When it comes to buying a house, there is a lot more to consider than just the sticker price. Wages and salaries vary widely across the country, including within specific occupations, as does the share of household income local residents are accustomed to dedicating to housing costs each month. At one extreme, some places with low housing costs might appear to be very affordable, but incomes might also be much lower than elsewhere; at the other extreme, some places that appear to be extremely expensive when looking at prices, might be more manageable as a result of relatively high wages and salaries.

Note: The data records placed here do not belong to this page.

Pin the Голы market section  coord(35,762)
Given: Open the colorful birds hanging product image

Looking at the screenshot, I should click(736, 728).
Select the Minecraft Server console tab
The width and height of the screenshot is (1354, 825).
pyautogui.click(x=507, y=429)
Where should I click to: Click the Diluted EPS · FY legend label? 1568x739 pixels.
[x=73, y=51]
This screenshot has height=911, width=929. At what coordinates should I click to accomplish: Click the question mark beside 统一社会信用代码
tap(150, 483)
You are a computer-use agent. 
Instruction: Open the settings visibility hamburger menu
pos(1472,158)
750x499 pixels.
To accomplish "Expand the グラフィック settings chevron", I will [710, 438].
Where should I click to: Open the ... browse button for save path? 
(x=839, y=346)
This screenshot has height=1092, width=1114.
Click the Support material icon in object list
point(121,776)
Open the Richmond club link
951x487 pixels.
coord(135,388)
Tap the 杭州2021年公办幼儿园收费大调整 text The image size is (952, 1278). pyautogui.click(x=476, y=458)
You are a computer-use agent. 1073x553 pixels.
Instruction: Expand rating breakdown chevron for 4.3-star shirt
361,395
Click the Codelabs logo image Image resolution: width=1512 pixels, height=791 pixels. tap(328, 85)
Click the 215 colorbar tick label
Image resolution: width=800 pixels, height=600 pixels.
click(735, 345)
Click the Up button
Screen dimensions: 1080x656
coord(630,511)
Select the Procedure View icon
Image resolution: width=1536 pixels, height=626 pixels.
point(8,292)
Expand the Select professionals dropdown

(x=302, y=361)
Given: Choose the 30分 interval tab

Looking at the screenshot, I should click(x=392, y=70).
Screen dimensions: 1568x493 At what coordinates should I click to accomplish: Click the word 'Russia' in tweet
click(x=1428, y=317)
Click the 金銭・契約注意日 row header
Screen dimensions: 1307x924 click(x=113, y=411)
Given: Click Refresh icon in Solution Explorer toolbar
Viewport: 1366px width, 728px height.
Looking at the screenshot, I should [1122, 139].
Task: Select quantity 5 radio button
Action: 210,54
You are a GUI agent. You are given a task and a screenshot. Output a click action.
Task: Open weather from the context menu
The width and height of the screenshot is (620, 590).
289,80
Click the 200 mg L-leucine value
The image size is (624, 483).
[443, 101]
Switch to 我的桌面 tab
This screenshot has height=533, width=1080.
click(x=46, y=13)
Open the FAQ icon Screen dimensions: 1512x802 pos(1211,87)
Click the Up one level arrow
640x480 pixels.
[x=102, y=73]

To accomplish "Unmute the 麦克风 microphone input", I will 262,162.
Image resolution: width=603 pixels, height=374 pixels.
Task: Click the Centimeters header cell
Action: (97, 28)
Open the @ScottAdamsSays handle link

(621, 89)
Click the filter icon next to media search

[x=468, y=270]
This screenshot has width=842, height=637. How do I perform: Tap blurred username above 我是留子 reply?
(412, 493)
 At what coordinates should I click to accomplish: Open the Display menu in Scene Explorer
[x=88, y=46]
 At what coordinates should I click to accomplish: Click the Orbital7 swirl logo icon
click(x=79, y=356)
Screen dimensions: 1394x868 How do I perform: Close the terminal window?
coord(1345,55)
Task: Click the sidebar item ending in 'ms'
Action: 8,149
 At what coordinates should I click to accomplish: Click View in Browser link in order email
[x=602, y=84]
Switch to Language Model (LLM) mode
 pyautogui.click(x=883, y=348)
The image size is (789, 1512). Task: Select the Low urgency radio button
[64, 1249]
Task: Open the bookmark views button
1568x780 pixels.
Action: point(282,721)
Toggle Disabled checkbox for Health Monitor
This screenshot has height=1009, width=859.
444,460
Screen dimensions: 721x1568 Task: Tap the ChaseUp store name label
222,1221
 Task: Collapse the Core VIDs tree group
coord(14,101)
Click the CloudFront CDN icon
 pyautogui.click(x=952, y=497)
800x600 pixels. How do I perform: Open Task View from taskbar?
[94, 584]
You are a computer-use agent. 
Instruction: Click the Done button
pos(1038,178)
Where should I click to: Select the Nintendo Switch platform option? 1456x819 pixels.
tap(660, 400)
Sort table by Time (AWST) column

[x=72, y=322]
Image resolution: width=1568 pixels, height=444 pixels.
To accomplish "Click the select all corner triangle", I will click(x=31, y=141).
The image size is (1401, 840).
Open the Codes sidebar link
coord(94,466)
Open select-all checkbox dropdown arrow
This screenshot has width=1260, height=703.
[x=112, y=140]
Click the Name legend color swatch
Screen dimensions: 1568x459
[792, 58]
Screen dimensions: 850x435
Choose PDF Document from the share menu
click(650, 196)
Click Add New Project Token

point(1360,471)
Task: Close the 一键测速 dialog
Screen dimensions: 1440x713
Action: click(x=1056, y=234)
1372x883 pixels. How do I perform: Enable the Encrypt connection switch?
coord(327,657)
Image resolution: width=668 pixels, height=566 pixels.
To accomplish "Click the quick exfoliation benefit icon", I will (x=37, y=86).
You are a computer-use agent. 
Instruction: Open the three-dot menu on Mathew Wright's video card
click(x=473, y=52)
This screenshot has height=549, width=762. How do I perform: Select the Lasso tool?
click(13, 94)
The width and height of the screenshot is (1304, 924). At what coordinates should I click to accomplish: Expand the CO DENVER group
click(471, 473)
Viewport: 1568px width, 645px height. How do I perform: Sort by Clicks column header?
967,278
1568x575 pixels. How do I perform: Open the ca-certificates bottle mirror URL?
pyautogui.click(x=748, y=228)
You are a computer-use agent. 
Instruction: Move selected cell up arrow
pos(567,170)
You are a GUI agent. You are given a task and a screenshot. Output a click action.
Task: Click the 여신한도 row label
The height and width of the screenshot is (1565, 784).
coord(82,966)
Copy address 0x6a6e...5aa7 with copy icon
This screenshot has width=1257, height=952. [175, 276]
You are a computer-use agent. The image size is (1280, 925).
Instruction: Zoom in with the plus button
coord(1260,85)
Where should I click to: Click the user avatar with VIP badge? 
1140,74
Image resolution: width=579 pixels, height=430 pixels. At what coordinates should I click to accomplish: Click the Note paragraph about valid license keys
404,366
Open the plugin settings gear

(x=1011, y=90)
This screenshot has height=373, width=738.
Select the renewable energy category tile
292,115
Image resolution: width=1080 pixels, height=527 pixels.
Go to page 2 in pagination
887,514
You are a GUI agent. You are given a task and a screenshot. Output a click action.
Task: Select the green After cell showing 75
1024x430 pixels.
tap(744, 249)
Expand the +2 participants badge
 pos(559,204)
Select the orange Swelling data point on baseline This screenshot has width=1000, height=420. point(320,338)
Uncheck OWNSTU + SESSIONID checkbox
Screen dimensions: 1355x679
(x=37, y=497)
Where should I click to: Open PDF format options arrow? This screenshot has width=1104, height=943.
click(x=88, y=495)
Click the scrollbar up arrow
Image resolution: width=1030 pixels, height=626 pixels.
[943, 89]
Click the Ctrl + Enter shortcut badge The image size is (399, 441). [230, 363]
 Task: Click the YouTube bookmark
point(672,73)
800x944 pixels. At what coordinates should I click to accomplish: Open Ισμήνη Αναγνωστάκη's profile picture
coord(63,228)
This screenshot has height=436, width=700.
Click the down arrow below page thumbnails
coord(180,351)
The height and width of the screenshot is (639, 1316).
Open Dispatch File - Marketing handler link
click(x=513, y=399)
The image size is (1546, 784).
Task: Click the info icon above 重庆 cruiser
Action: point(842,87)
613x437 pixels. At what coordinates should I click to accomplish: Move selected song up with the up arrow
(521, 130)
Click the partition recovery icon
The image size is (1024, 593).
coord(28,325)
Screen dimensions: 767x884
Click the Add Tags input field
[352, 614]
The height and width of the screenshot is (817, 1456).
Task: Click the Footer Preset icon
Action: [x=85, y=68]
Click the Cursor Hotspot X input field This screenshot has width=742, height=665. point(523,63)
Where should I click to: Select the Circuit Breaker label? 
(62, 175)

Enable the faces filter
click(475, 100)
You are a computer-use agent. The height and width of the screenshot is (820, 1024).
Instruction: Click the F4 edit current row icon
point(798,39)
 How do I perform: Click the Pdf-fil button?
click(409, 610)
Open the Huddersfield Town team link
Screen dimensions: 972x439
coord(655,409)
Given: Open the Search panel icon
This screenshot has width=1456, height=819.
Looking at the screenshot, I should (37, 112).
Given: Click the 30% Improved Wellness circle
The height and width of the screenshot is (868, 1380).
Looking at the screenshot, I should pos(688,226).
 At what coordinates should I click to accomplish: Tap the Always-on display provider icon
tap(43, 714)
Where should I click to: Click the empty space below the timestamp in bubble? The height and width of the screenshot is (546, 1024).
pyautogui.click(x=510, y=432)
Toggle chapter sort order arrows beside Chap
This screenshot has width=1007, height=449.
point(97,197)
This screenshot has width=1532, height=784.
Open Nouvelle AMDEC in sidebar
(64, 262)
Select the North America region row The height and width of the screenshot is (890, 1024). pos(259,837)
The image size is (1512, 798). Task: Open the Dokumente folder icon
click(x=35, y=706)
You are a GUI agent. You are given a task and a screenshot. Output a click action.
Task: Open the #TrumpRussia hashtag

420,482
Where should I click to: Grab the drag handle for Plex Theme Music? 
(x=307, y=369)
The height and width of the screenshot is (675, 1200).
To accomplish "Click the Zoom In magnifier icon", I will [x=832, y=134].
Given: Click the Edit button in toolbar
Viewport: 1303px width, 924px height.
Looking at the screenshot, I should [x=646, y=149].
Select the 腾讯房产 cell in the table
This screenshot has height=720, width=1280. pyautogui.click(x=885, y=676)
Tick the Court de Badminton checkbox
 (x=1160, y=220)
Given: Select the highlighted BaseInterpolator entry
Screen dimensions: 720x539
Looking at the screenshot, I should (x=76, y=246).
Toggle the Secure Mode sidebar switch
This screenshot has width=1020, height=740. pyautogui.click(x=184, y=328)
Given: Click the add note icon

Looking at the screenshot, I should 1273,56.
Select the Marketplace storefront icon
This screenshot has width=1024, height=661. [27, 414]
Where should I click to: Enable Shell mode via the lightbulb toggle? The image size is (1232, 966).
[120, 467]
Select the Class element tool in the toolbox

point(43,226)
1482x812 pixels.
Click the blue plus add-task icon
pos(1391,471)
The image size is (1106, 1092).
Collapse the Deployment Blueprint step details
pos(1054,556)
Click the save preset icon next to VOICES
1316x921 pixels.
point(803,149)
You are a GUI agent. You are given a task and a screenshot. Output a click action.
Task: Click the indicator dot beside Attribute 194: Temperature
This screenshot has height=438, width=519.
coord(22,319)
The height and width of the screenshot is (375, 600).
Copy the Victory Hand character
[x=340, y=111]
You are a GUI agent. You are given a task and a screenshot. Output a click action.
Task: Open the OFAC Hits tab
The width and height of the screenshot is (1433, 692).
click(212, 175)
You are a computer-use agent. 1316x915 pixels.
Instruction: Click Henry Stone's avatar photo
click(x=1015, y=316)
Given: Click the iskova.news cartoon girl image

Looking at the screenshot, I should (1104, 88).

By combining Zillow data on home values, rents, and historical housing-cost burdens with data on incomes by occuption from the United States Census Bureau's American Community Survey, we can compare housing affordability for specific types of workers in different communities across the country. In this example, we estimate the share of a household's income that goes to a monthly mortgage payment on the median home across the country's metro areas for two types of workers:
This tutorial will guide you through the steps to load and wrangle Zillow and ACS data to compute the share of monthly income required to buy a typical home for firefighters and police officers across the country using the R programming language. To get started quickly, the code for this tutorial can be found at the following Github Repository. In addition, the R Markdown is provided to knit a version yourself.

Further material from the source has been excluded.